The truth about CATS, published today in USA WEEKEND Magazine, describes what author Steve Dale calls a “dirty little secret:” the fact that there are nearly 10 million more pet cats than pet dogs in the US, but they often get the short shrift—in the form of poor public perception, less frequent veterinary care, and fewer research dollars spent on feline diseases and health care.
The article is interesting, but hardly surprising when you consider that the patient list at Priority Pet Hospital is 70% canine and only 30% feline. Statistically speaking, cats make up a 53% majority of household pets in the United States, but this trend is common in most veterinary practices. The American Veterinary Medical Association reports that veterinary visits for cats have fallen 11% since 2001, with more than a third never visiting a veterinarian in 2006 (compared with only 17% of dogs who missed their annual exam).
This is a disturbing trend considering that cats tend to be much better at hiding subtle signs of illness that—when detected early—might be managed or even cured with the help of your veterinarian.Part of this trend may be due to the fact that veterinarians, in our effort to minimize the risk of vaccine-related tumors in cats, have been making changes to feline vaccine protocols over the last several years; this often means that cats aren’t vaccinated every year. While current evidence suggests that this is good medicine, we may ultimately be failing our feline patients by not emphasizing the benefit of annual physical examinations, which are a critical opportunity to screen for disease and discuss optimum health care with cat owners.

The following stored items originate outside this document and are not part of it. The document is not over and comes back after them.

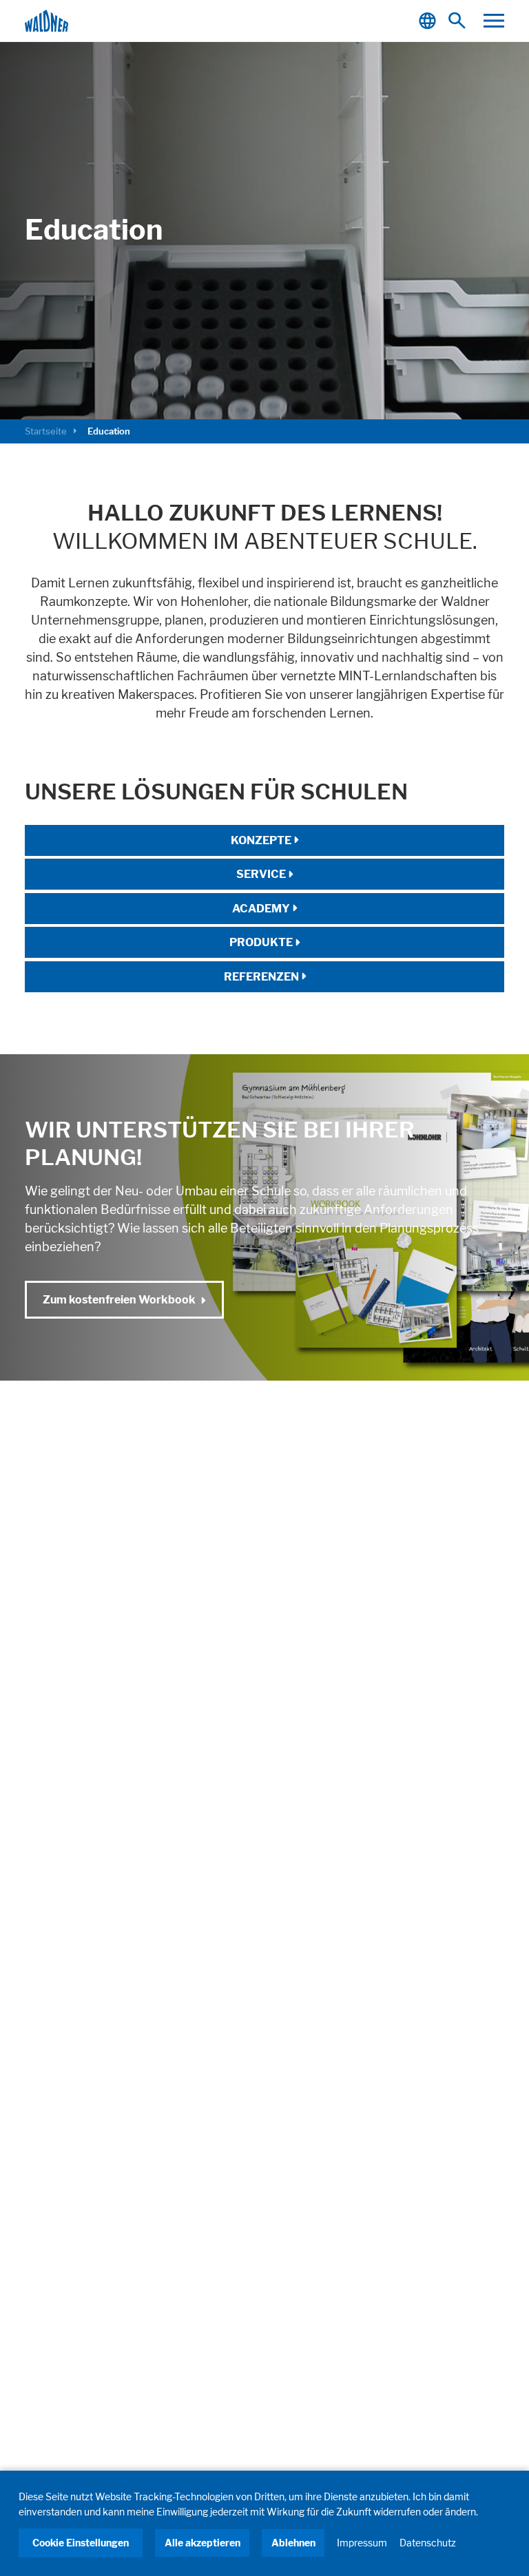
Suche (460, 21)
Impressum (362, 2542)
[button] (494, 21)
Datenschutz (428, 2542)
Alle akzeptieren (202, 2542)
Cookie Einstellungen (80, 2542)
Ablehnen (293, 2542)
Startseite (46, 431)
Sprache (429, 21)
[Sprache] (429, 21)
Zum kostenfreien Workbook (119, 1299)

Both Dr. Burns and I have recently met cats who, after a long hiatus in veterinary care, were euthanized because a disease that may have been managed with early detection was permitted to progress to the point where little could be done. While cats seem independent, they still need the help of their owners and veterinarians to protect their health. So, rather than let the scene at left play out at your home, don’t forget to include your feline housemates in your pet-care plans.